**TEXT BLOCK:**
[PR #3767] [MERGED] Book query optimizations #4075

Closed
opened 2026-04-25 00:18:13 +02:00 by adam · 0 comments
Owner

📋 Pull Request Information

Original PR: https://github.com/advplyr/audiobookshelf/pull/3767
Author: @mikiher
Created: 1/1/2025
Status: Merged
Merged: 1/1/2025
Merged by: @advplyr

Base: masterHead: book-query-optimizations


📝 Commits (3)

📊 Changes

4 files changed (+90 additions, -3 deletions)

View changed files

📝 server/migrations/changelog.md (+1 -0)
server/migrations/v2.17.7-add-indices.js (+83 -0)
📝 server/models/Book.js (+3 -3)
📝 server/models/LibraryItem.js (+3 -0)

📄 Description

Brief summary

This adds indices to significantly improve database library query time when sorting by size or duration.

Which issue is fixed?

There's no issue. I encountered this while working on PR #3726.

**ENTRIES SHOWN:**
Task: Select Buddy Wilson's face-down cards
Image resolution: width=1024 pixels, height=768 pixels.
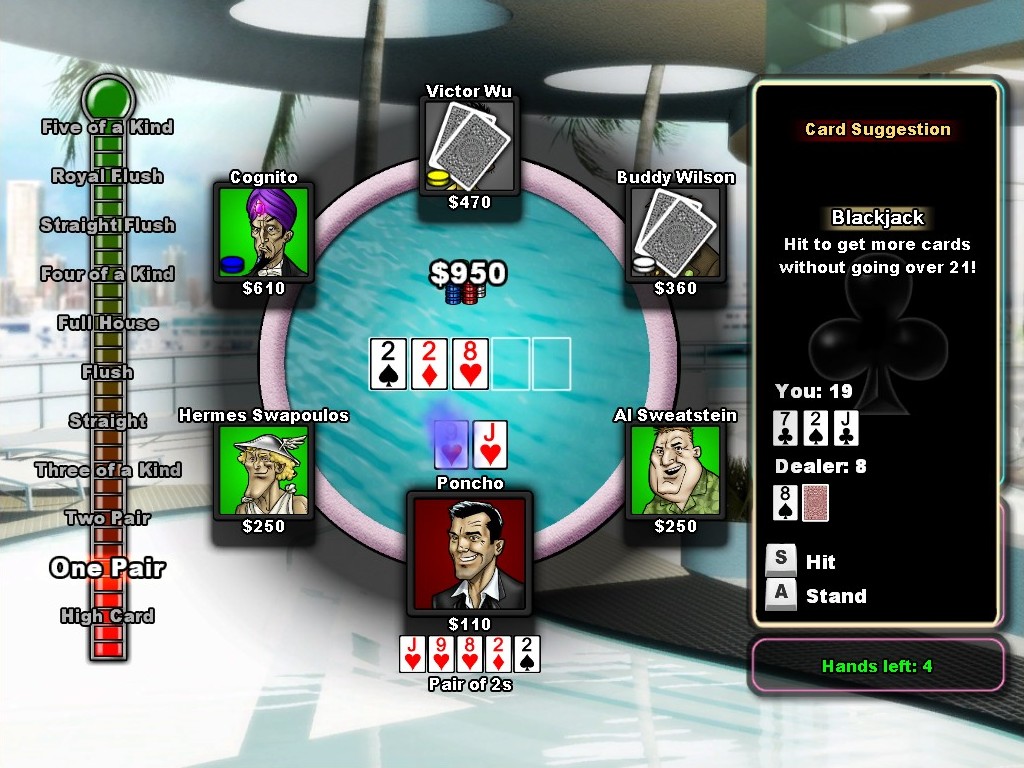Action: [x=675, y=233]
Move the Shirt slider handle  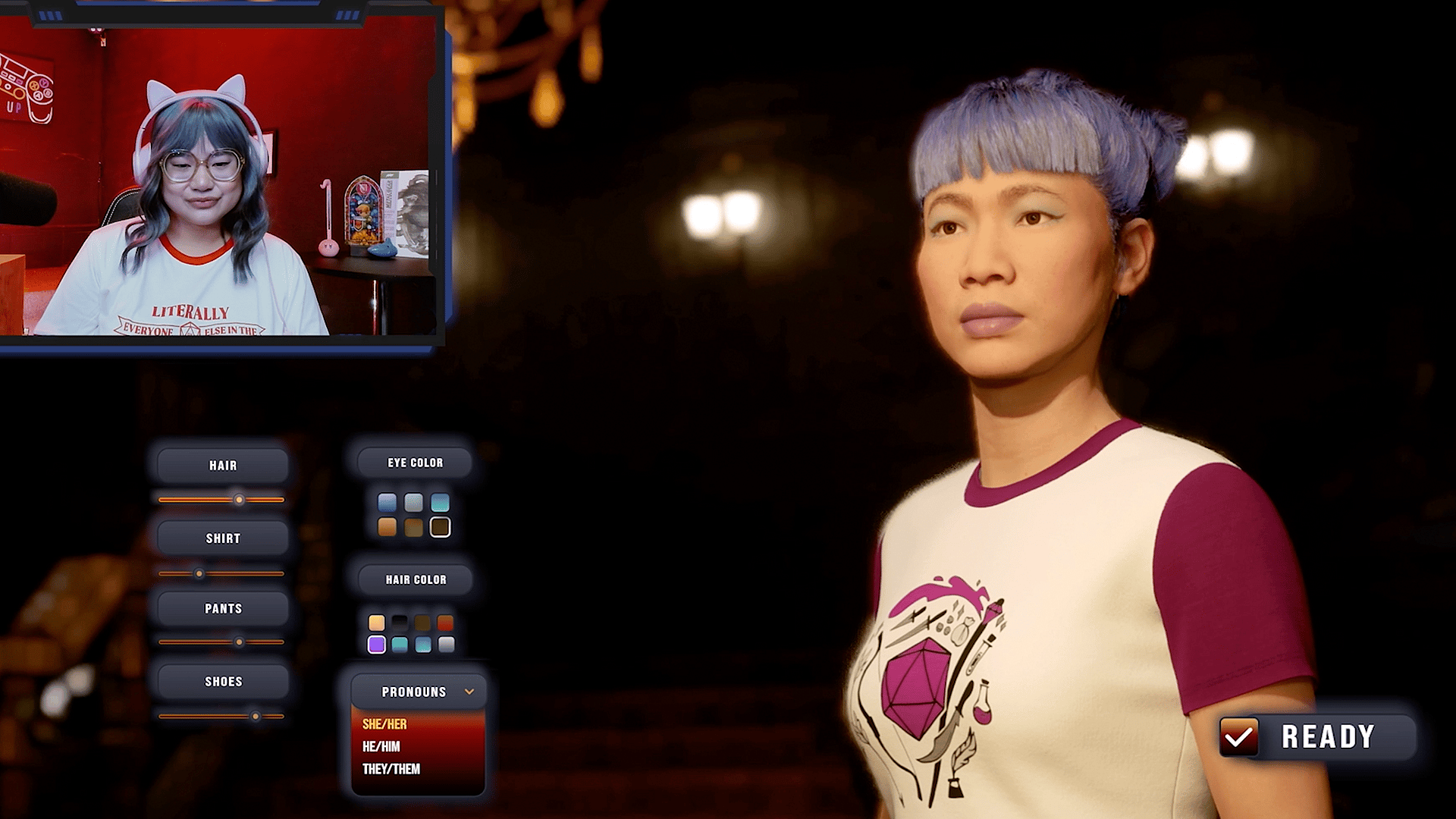click(x=199, y=574)
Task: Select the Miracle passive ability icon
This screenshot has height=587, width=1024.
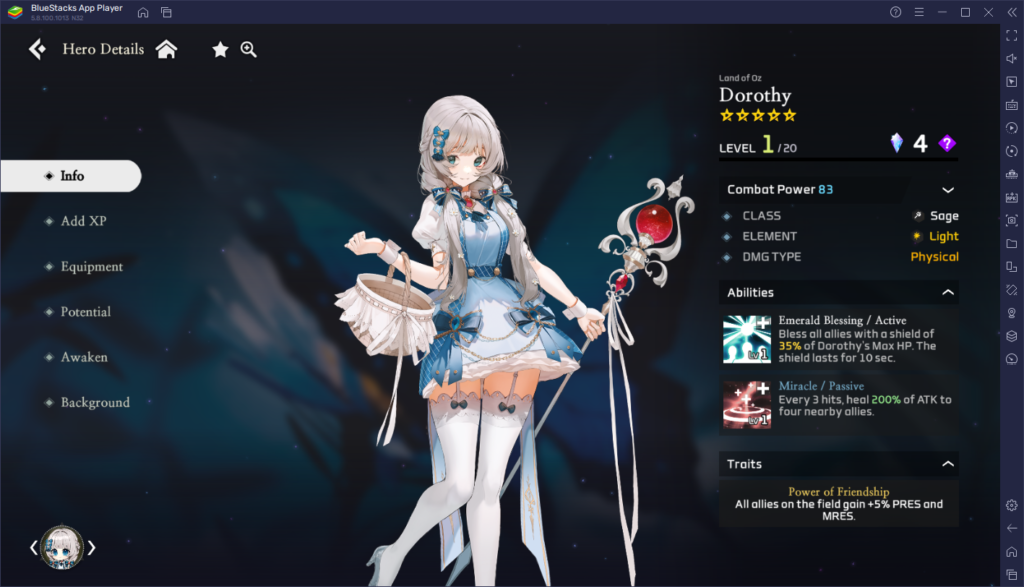Action: pos(747,404)
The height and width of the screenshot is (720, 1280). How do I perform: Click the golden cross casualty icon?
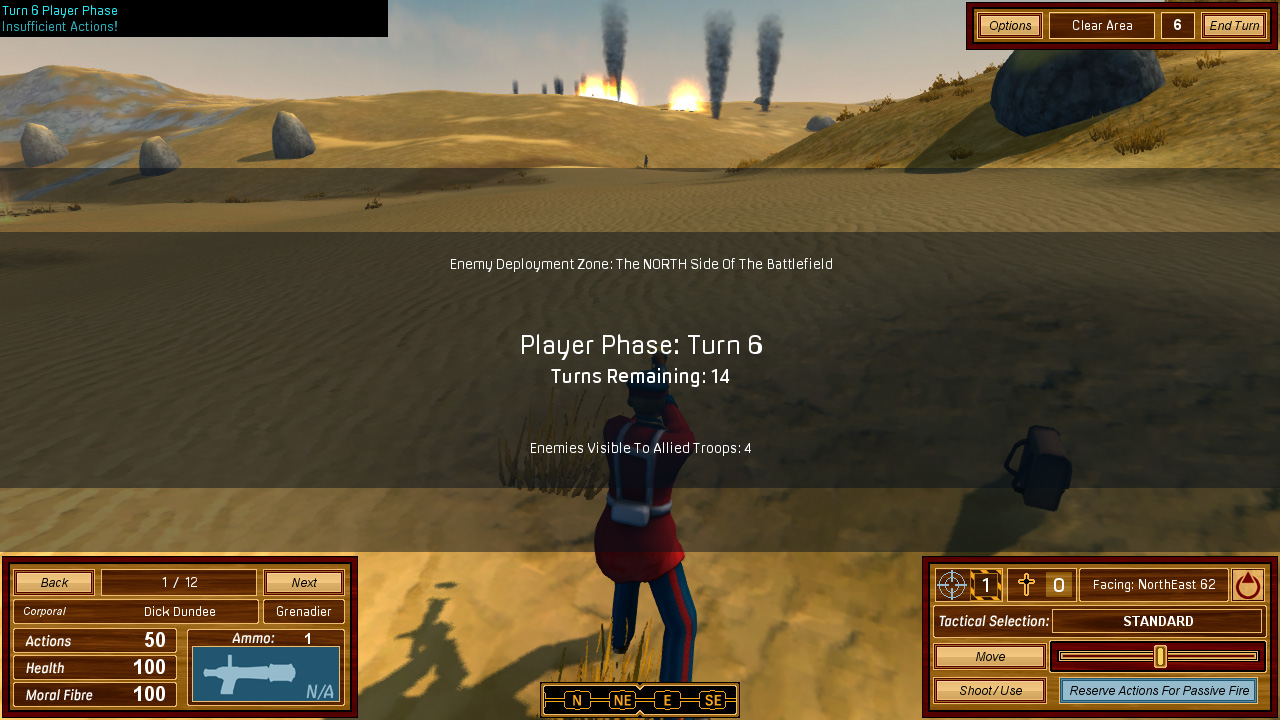tap(1026, 584)
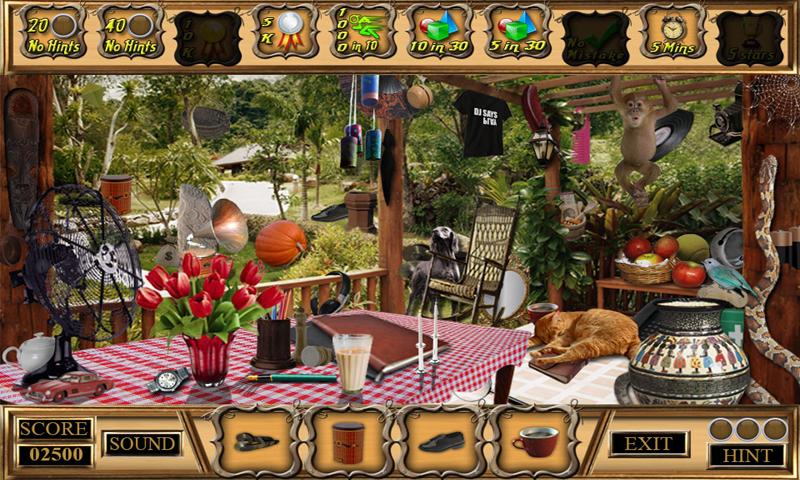The width and height of the screenshot is (800, 480).
Task: Open the 5 stars trophy achievement
Action: pyautogui.click(x=748, y=36)
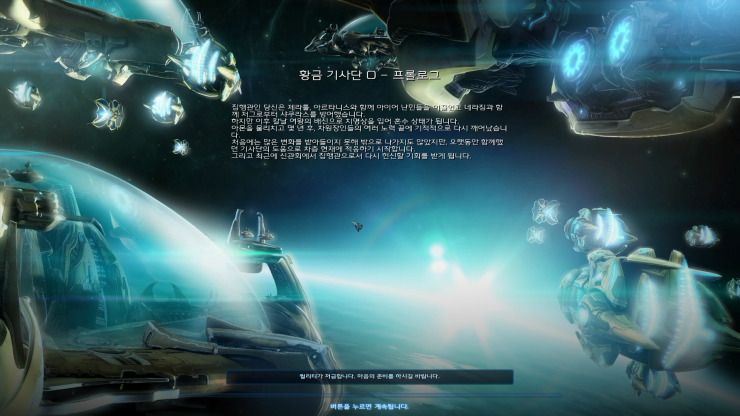Click the '버튼을 누르면 계속됩니다' continue prompt

point(369,406)
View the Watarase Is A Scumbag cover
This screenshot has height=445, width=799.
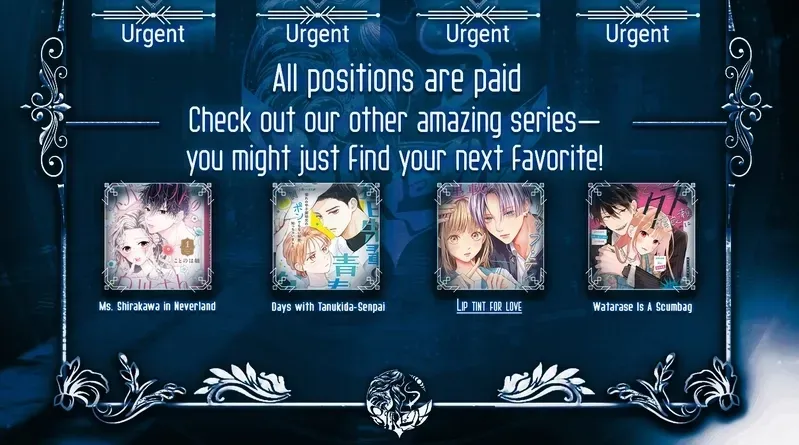pos(641,235)
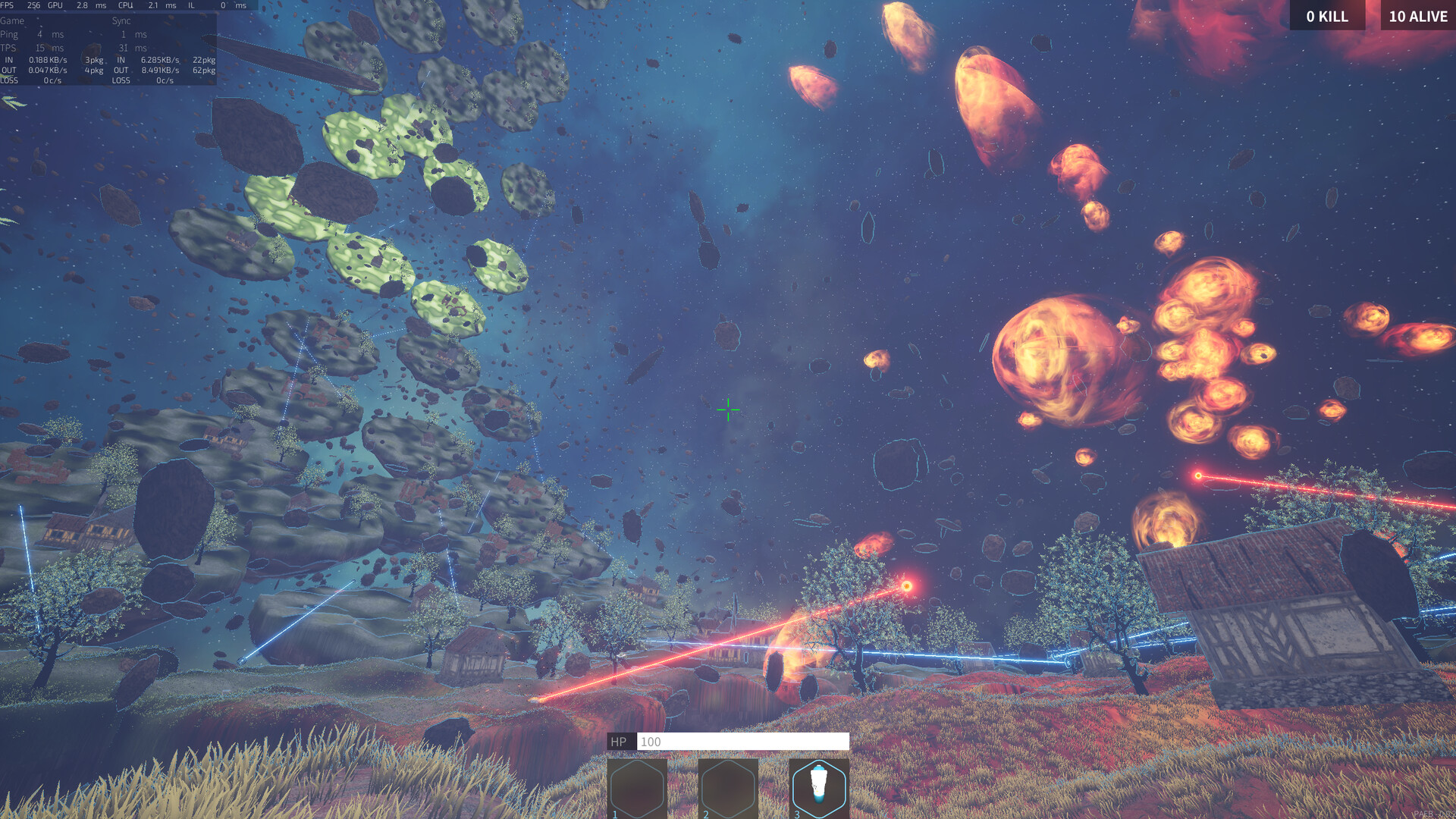Click the green crosshair at screen center
The width and height of the screenshot is (1456, 819).
pos(727,410)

**EXERCISE DIRECTIONS:**
Continue the pull request page on book query optimizations from where it stops.

**EXERCISE RESPONSE:**
In-depth Description

The following query in libraryItemsBookFilters.js is where most of books fetch time is spent and its performance heavily depends on sortOrder. When fast scrolling on the library page happens, this can lead to choking on the server if a number of page requests are handled concurrently.

    const { rows: books, count } = await Database.bookModel.findAndCountAll({
      where: bookWhere,
      distinct: true,
      attributes: bookAttributes,
      replacements,
      include: [
        {
          model: Database.libraryItemModel,
          required: true,
          where: libraryItemWhere,
          include: libraryItemIncludes
        },
        seriesInclude,
        authorInclude,
        ...bookIncludes
      ],
      order: sortOrder,
      subQuery: false,
      limit: limit || null,
      offset
    })

I fixed a couple of the easy cases by introducing indices on size and duration.
This leads to a significant improvement in the query performance when paging through the library with sortBy size or duration.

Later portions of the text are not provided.